EXERCISE INPUT -
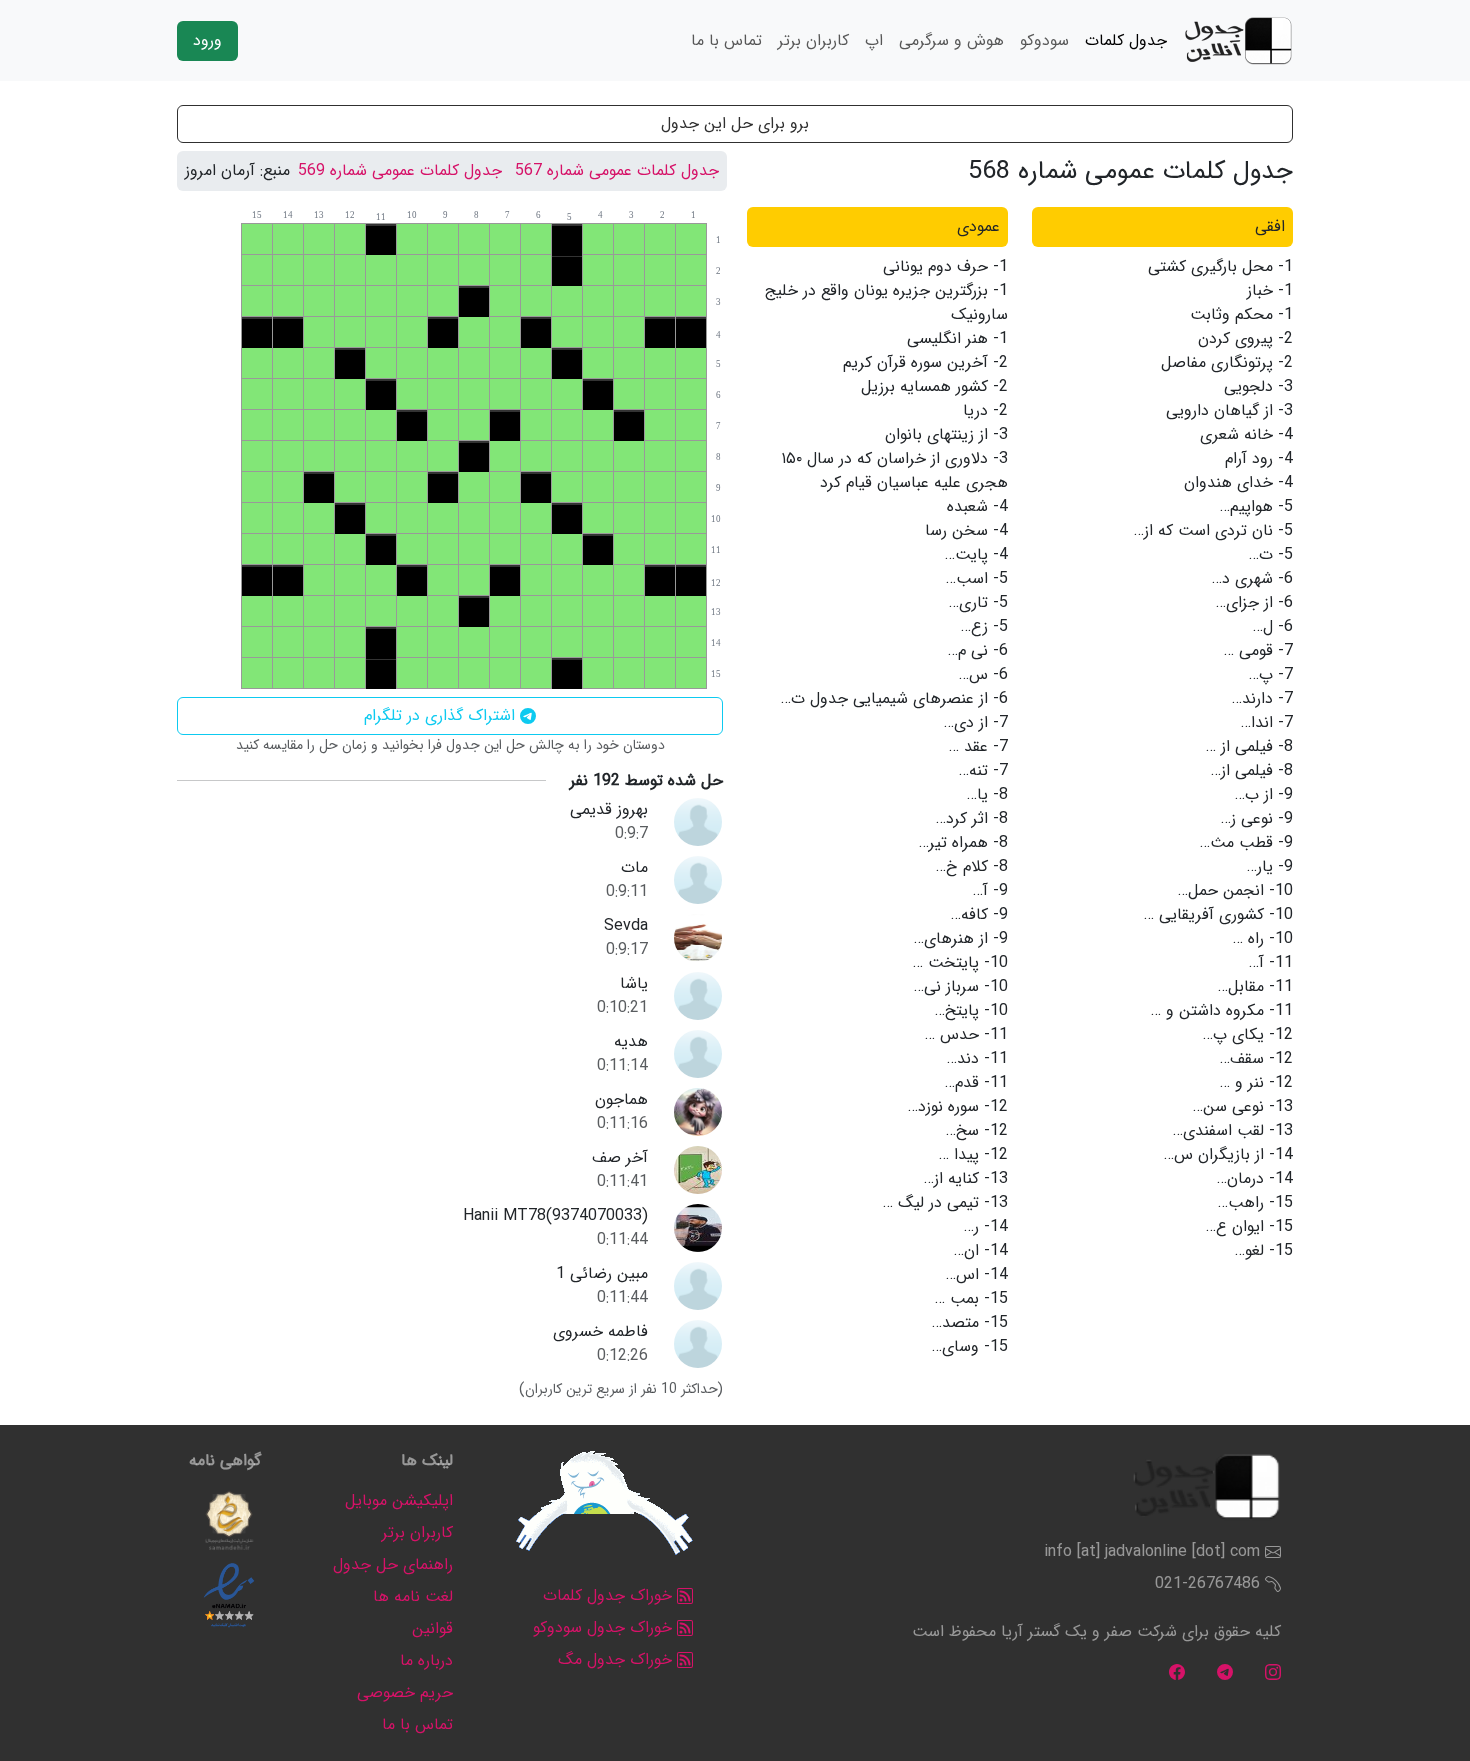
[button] (229, 1521)
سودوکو (1044, 40)
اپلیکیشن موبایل (399, 1500)
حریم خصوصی (405, 1692)
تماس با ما (726, 40)
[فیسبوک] (1177, 1671)
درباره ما (426, 1660)
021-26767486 (1207, 1583)
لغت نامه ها (413, 1596)
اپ (874, 40)
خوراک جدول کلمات (610, 1595)
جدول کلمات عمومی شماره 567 (617, 170)
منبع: (275, 171)
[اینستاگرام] (1273, 1671)
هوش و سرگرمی (951, 40)
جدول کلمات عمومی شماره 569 (400, 170)
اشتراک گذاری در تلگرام (442, 715)
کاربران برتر (813, 40)
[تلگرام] (1225, 1671)
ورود (207, 40)
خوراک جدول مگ (617, 1659)
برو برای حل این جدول (735, 123)
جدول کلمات (1126, 40)
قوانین (432, 1628)
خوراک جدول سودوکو (605, 1627)
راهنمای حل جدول (393, 1564)
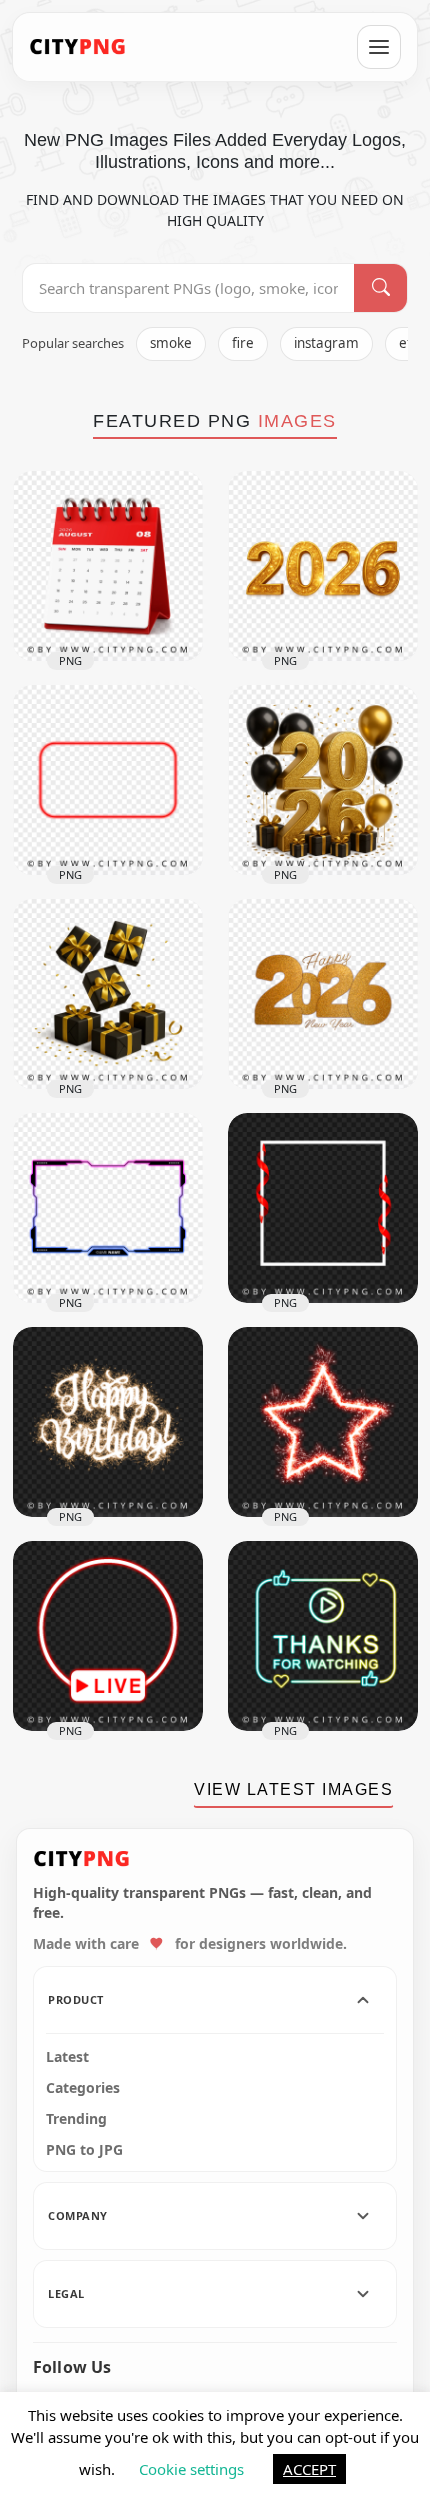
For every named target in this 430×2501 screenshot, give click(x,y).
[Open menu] (379, 47)
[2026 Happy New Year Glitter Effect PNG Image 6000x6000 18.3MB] (323, 994)
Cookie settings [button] (191, 2469)
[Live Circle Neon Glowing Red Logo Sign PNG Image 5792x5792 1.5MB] (108, 1636)
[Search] (380, 288)
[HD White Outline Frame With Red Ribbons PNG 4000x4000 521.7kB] (323, 1208)
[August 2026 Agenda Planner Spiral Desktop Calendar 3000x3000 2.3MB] (108, 566)
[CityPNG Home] (78, 47)
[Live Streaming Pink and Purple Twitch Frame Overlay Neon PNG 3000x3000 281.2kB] (108, 1208)
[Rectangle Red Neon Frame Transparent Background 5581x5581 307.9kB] (108, 780)
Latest (67, 2057)
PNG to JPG (84, 2150)
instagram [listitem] (326, 343)
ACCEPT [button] (309, 2469)
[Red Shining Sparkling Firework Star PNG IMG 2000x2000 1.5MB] (323, 1422)
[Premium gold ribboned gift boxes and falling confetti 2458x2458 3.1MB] (108, 994)
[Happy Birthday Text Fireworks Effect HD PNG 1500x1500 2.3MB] (108, 1422)
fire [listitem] (243, 343)
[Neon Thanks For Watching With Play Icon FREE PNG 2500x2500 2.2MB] (323, 1636)
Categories (83, 2088)
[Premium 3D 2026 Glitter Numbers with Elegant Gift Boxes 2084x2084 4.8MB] (323, 780)
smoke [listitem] (171, 343)
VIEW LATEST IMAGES (293, 1789)
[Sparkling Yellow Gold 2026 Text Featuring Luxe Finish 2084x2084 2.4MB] (323, 566)
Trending (76, 2119)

WHAT IS BEING ASKED -
Each entry above must be set down word for word; none of its pictures belong in the copy.

SOLUTION TO THE PROBLEM -
[button] (229, 1521)
سودوکو (1044, 40)
اپلیکیشن موبایل (399, 1500)
حریم خصوصی (405, 1692)
تماس با ما (726, 40)
[فیسبوک] (1177, 1671)
درباره ما (426, 1660)
021-26767486 (1207, 1583)
لغت نامه ها (413, 1596)
اپ (874, 40)
خوراک جدول کلمات (610, 1595)
جدول کلمات عمومی شماره 567 (617, 170)
منبع: (275, 171)
[اینستاگرام] (1273, 1671)
هوش و سرگرمی (951, 40)
جدول کلمات عمومی شماره 569 (400, 170)
اشتراک گذاری در تلگرام (442, 715)
کاربران برتر (813, 40)
[تلگرام] (1225, 1671)
ورود (207, 40)
خوراک جدول مگ (617, 1659)
برو برای حل این جدول (735, 123)
جدول کلمات (1126, 40)
قوانین (432, 1628)
خوراک جدول سودوکو (605, 1627)
راهنمای حل جدول (393, 1564)
For every named target in this 430×2501 screenshot, give click(x,y).
[Open menu] (379, 47)
[2026 Happy New Year Glitter Effect PNG Image 6000x6000 18.3MB] (323, 994)
Cookie settings [button] (191, 2469)
[Live Circle Neon Glowing Red Logo Sign PNG Image 5792x5792 1.5MB] (108, 1636)
[Search] (380, 288)
[HD White Outline Frame With Red Ribbons PNG 4000x4000 521.7kB] (323, 1208)
[August 2026 Agenda Planner Spiral Desktop Calendar 3000x3000 2.3MB] (108, 566)
[CityPNG Home] (78, 47)
[Live Streaming Pink and Purple Twitch Frame Overlay Neon PNG 3000x3000 281.2kB] (108, 1208)
[Rectangle Red Neon Frame Transparent Background 5581x5581 307.9kB] (108, 780)
Latest (67, 2057)
PNG to JPG (84, 2150)
instagram [listitem] (326, 343)
ACCEPT [button] (309, 2469)
[Red Shining Sparkling Firework Star PNG IMG 2000x2000 1.5MB] (323, 1422)
[Premium gold ribboned gift boxes and falling confetti 2458x2458 3.1MB] (108, 994)
[Happy Birthday Text Fireworks Effect HD PNG 1500x1500 2.3MB] (108, 1422)
fire [listitem] (243, 343)
[Neon Thanks For Watching With Play Icon FREE PNG 2500x2500 2.2MB] (323, 1636)
Categories (83, 2088)
[Premium 3D 2026 Glitter Numbers with Elegant Gift Boxes 2084x2084 4.8MB] (323, 780)
smoke [listitem] (171, 343)
VIEW LATEST IMAGES (293, 1789)
[Sparkling Yellow Gold 2026 Text Featuring Luxe Finish 2084x2084 2.4MB] (323, 566)
Trending (76, 2119)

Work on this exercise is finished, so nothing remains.